PORTALS, PUBLIC SPHERE AND FRAGMENTATION: UOL and Globo.com coverage in times of bubble filters and echo chambers
Public Sphere. Webjournalism. Filter bubbles. Portals. Polarization.
This thesis analyzes the role played by portals as informational filters and mediators of public debate. To do so, it establishes a discussion about the evolution of the web within a sociotechnical context divided into two predominant phases: web 1.0 and web 2.0. With the growing horizontalization of communications symbolized by the potential of mass selfcommunication, we seek to deepen the knowledge about the place occupied by portals in the digital ecosystem. With an increasingly fragmented Public Sphere and journalistic authority based on the outmoded positivist notion of objectivity in question, deepening the understanding of how information flows work in the digital environment and the foundations on which journalism should be the mediator of public debate becomes fundamental.
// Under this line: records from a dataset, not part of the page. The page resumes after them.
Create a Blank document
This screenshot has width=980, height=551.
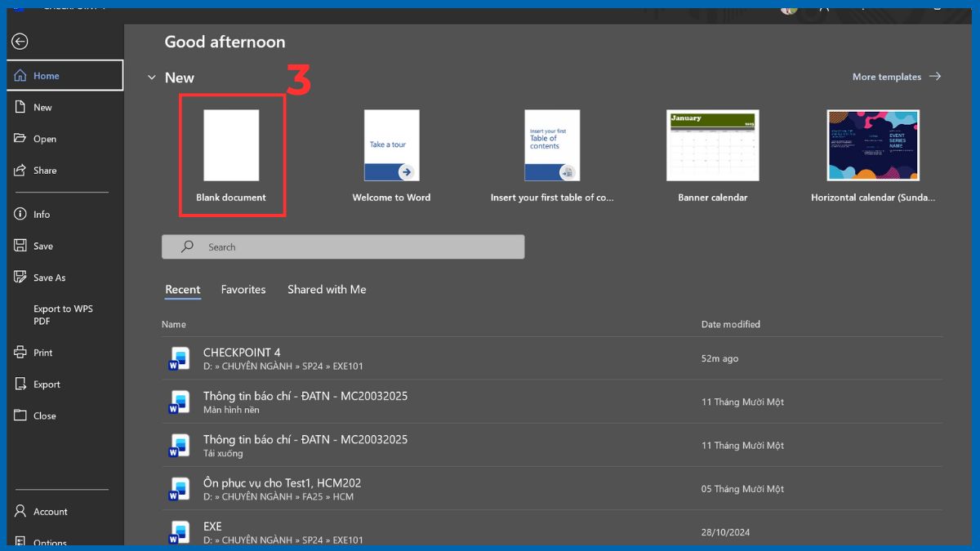[231, 147]
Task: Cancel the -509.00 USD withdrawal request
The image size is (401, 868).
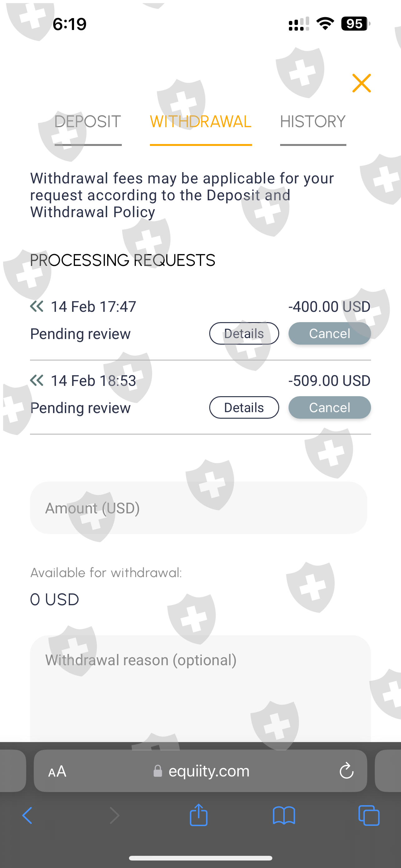Action: coord(329,408)
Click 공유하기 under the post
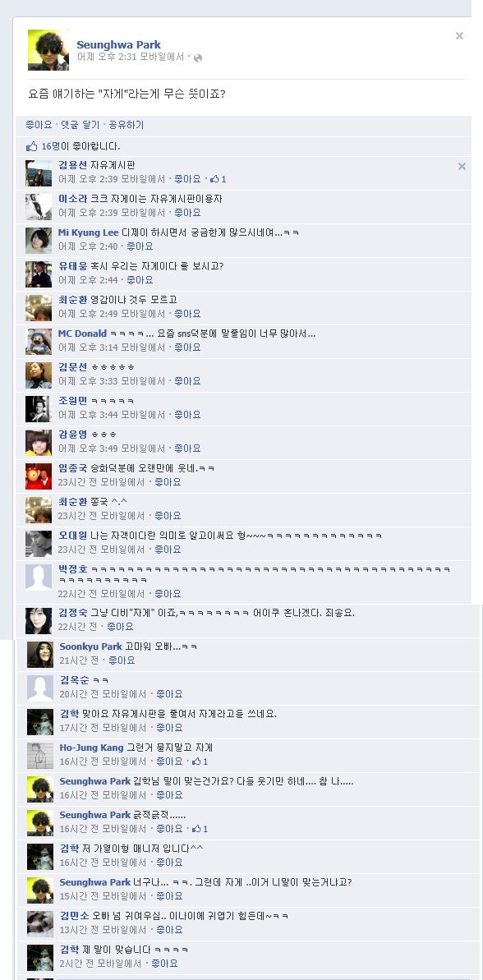 pos(127,125)
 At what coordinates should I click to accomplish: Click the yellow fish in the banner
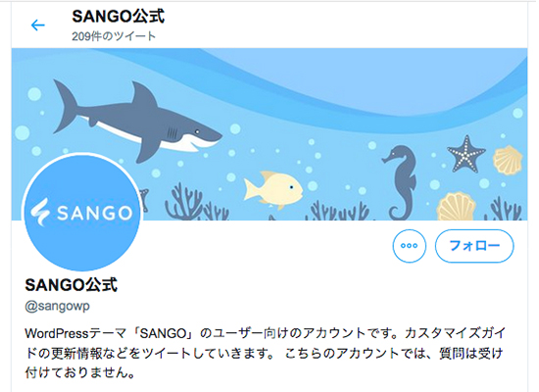pyautogui.click(x=273, y=189)
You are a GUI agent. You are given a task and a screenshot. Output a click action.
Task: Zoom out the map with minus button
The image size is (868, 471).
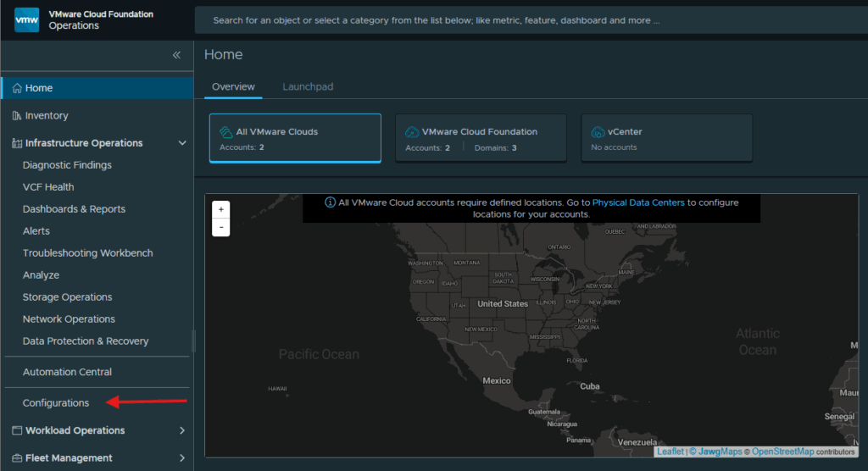point(221,227)
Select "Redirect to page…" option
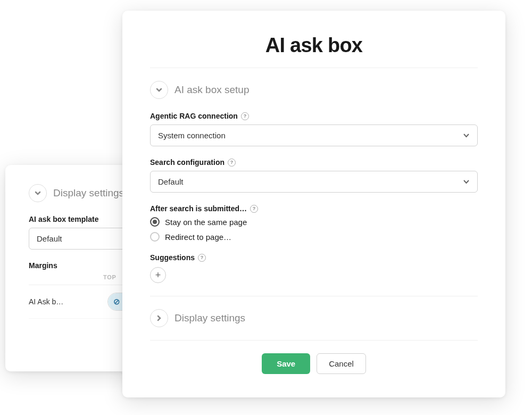Screen dimensions: 532x415 (x=155, y=237)
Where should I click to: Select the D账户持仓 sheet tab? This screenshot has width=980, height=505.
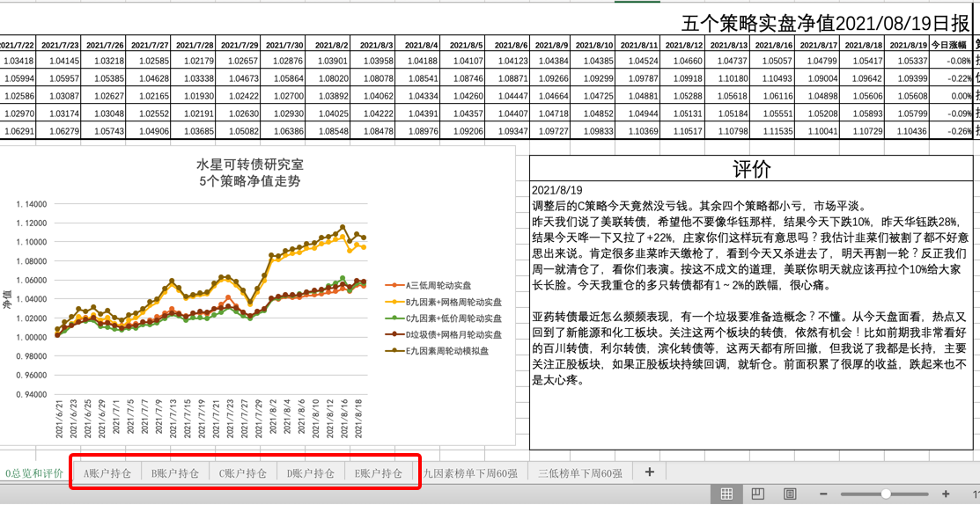(x=311, y=473)
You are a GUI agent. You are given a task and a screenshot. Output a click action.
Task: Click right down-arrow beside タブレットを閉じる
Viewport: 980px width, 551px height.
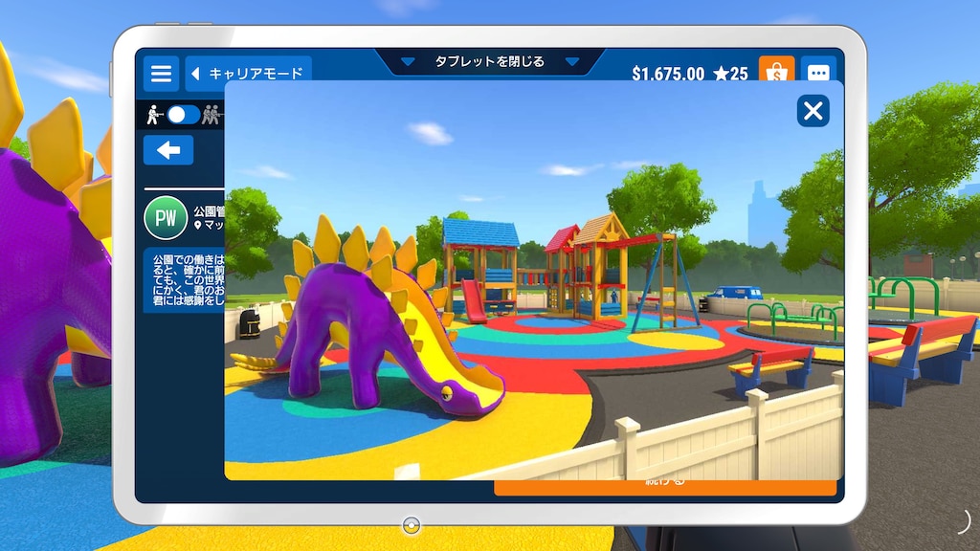572,62
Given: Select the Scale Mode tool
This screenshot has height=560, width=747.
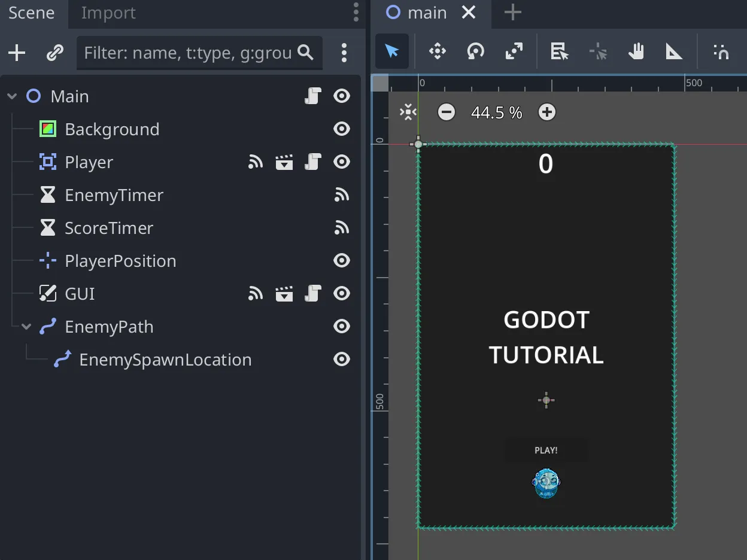Looking at the screenshot, I should [514, 52].
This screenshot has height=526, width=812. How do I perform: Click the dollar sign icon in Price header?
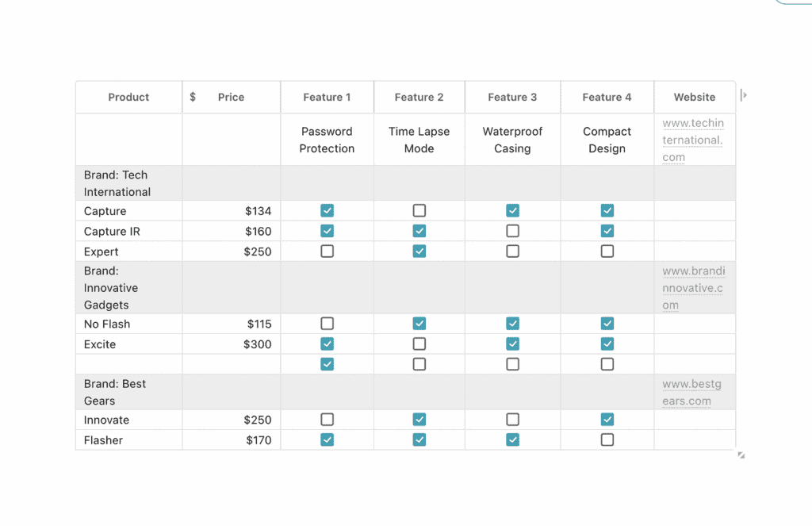pos(193,98)
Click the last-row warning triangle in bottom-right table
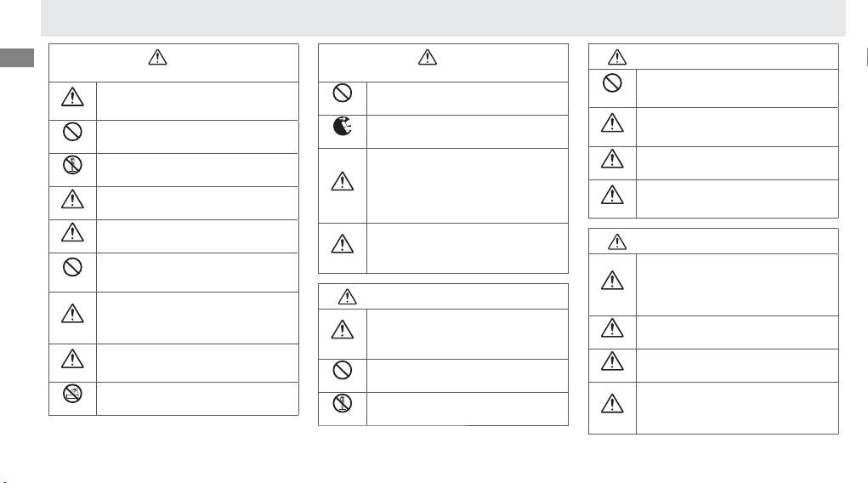 pos(612,403)
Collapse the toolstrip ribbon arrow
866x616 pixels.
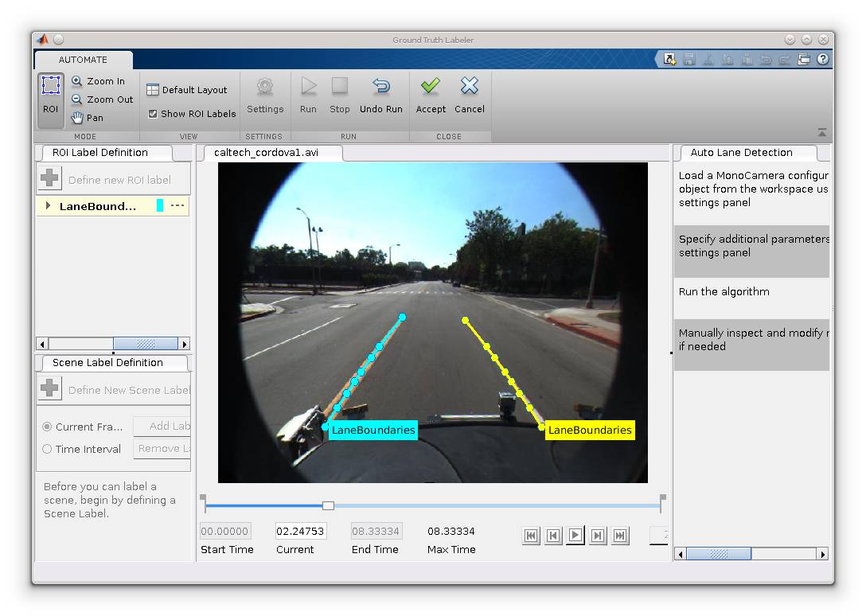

Thus, the present work has an empirical-theoretical case study of the 2018’s presidential elections in Brazil to understand the role played by the homepages as filters and to analyze the diversity of contents and frameworks offered by the coverage of the portals O Globo.com and UOL. In a scenario that poses an excess of information and a growing discussion about the bubbles generated by algorithms, the mediation carried out by journalism can present answers to a better democratic exercise.